С радостью подумала: "Аркаша не рассказал ему о ночной сцене и вообще, наверное, ничего и никому не говорит".
- Хорошо. Иди вот сюда.
Провел Марию во внутреннее помещение, сказал: "Будешь сидеть здесь, пока не позовешь Дмитрия".
И хотел было идти, но Мария схватила его за руку:
- Лёва, не дури! У Дмитрия лептонная пушка. И он видит все, что происходит с его друзьями, а уж за мной-то следит неотрывно. Будешь дурить - нанесет удар.
Мария говорила громко - так, чтобы сотовый телефон в гребешке доносил ее голос до Дмитрия.
- Удар? Пошли вы к чёрту со своим ударом!..
И хотел было выйти, но потом вернулся:
- Слушай, Маша. А это что - серьезно насчет ударов?
- Да, у него список из десяти тысяч человек. На каждого настроена лептонная пушка. Мгновение - и наносится удар.
- А-а, брось трепаться!
Махнул рукой и вышел. Но в ту же секунду раздался его крик. Маша толкнула дверь, но она была заперта. За дверью послышалась возня, стон.
- Башка трещит, как будто молотком хватили.
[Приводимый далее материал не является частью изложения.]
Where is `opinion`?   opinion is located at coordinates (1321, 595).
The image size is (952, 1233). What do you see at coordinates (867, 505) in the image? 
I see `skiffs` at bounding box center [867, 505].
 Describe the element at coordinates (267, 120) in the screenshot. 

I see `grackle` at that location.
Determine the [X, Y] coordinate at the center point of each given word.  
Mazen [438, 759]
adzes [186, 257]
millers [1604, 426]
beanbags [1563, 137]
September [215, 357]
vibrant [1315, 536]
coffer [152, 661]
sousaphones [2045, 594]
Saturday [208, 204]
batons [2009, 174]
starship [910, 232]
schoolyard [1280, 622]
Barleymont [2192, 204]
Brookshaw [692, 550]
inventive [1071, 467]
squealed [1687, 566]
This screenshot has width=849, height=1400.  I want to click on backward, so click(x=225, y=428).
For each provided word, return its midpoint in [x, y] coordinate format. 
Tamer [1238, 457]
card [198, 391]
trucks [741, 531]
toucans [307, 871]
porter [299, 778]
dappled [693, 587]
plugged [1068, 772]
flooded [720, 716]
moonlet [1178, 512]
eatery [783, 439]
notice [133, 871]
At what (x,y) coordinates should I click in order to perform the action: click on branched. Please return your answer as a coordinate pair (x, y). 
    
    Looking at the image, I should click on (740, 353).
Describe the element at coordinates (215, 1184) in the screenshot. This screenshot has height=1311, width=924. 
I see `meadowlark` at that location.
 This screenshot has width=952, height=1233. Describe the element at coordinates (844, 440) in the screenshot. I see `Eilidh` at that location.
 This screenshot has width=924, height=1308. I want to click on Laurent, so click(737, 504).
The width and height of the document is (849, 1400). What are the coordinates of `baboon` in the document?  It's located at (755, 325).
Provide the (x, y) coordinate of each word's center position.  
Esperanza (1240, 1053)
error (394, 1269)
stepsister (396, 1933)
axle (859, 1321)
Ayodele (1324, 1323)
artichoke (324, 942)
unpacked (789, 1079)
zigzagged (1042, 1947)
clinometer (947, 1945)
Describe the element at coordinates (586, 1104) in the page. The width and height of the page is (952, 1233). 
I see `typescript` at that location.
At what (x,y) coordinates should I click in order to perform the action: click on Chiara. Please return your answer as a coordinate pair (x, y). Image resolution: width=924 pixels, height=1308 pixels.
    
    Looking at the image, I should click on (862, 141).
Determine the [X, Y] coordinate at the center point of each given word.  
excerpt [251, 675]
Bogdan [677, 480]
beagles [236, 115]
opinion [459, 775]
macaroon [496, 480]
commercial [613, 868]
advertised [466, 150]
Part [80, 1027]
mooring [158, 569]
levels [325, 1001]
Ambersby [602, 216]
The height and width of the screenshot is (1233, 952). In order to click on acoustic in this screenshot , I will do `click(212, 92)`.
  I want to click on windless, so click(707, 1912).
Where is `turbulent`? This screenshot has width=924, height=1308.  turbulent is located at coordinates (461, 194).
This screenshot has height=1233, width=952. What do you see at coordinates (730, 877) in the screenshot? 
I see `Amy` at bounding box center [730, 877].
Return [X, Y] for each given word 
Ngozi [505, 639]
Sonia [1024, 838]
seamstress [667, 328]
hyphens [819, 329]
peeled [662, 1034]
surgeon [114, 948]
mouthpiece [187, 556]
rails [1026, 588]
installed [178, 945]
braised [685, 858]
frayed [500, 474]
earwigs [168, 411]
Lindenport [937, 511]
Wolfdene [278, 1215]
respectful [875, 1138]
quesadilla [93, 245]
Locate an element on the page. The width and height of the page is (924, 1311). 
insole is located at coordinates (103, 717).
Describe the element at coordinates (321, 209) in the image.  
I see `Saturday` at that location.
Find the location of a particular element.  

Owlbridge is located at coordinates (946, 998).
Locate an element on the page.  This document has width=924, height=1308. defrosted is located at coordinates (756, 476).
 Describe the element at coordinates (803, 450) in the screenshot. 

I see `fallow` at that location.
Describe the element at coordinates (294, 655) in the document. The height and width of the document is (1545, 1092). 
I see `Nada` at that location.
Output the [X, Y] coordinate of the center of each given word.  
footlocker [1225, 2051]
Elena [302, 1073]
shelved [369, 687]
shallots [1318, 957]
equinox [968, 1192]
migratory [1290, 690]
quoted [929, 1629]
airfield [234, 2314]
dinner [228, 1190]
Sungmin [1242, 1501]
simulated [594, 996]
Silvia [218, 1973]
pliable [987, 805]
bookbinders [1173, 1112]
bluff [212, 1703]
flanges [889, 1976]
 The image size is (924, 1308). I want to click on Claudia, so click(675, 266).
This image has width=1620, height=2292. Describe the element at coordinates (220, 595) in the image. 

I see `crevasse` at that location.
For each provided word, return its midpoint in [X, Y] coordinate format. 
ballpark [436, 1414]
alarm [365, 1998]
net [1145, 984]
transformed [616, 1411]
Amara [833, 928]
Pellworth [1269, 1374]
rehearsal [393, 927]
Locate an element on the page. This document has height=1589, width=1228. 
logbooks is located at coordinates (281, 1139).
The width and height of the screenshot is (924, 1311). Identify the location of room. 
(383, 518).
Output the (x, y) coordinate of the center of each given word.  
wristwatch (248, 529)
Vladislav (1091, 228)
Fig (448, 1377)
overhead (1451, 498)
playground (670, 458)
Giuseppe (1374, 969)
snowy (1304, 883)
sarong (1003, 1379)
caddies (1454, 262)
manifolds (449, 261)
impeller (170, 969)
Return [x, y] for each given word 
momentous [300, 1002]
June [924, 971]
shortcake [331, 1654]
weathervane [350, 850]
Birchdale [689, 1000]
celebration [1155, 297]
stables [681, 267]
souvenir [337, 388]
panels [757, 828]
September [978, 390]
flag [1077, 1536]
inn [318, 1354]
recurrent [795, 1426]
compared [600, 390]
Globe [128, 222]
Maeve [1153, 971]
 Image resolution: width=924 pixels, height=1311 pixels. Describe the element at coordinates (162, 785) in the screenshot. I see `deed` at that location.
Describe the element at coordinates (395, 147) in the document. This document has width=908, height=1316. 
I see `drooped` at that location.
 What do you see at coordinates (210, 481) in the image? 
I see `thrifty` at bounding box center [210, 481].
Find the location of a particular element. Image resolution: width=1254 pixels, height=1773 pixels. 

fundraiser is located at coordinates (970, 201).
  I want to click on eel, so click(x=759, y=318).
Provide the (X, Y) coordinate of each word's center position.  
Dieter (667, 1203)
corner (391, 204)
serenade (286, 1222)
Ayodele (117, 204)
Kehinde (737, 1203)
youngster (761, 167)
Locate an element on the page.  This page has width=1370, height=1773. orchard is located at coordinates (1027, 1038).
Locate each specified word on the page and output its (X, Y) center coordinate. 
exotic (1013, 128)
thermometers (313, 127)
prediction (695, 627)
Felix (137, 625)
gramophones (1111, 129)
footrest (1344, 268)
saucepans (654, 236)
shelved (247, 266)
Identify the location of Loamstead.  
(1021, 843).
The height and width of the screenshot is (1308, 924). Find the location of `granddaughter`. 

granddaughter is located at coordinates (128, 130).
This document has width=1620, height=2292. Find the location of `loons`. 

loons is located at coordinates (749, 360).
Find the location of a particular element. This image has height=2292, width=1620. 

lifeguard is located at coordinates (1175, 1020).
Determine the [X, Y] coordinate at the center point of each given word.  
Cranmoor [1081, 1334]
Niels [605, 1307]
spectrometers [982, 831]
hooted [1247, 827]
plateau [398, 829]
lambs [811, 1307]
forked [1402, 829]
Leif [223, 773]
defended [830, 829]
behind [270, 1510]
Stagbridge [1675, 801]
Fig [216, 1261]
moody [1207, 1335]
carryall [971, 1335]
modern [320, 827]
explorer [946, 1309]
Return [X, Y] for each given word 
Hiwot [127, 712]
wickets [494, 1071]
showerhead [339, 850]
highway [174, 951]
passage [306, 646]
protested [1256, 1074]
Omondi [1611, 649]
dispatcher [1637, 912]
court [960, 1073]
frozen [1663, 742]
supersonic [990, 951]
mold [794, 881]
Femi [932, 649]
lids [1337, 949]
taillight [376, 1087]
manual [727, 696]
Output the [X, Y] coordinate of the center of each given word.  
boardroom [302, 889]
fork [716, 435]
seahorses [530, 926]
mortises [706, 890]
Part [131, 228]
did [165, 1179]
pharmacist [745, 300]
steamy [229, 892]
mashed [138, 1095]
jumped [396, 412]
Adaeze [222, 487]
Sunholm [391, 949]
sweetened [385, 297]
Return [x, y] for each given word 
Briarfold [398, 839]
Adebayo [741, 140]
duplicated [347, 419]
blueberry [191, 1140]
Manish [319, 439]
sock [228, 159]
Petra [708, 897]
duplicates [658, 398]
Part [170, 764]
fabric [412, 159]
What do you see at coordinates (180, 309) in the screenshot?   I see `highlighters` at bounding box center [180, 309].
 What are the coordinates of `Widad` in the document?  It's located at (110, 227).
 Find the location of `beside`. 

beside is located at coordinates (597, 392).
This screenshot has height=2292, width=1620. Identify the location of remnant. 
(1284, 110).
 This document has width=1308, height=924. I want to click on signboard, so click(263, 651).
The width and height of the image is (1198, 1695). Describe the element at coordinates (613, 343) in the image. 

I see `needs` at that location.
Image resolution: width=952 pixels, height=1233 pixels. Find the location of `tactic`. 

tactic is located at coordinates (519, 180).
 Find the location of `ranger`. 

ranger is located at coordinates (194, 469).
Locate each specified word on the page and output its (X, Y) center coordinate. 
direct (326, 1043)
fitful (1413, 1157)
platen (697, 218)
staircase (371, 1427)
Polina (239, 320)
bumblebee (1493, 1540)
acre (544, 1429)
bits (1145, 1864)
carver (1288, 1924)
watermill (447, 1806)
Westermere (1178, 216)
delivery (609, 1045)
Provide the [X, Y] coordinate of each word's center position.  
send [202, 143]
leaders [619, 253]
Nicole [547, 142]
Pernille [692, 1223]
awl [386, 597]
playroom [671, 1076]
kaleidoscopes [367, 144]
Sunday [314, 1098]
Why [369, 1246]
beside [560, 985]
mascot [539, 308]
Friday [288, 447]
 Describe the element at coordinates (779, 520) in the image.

И через минуту, видимо поднявшись, воскликнул:
- Нога! Моя нога! Она дьявольски пляшет.
Мария представила картину приплясывающего Лёвы. И рассмеялась. Сейчас влетит к ней, и начнется паника.
Мария не ошиблась: дверь растворилась, и к ней приплясывающей походкой приближался Лёва. Она сидела в кресле и делала вид, что не замечает вошедшего. Лицо владыки сделалось плачущим и жалким.
- Мария! Ты видишь?.. Я что - буду так ходить?.. Пусть твой друг опять ударит, чтоб нога на место стала.
- Снабди нас визами и проездными документами.
- Чёрт с вами, катитесь вы на все четыре стороны, только нога. Когда он ее поправит?
- Поправит. Когда мы ступим на землю Арабии.
Глава седьмая
Экипаж "Русалки" пополнился еще тремя членами; по комнатам дворца с веселым щебетанием забегали Танечка и Манечка. И никто им не мешал, не останавливал - их все баловали и ласкали.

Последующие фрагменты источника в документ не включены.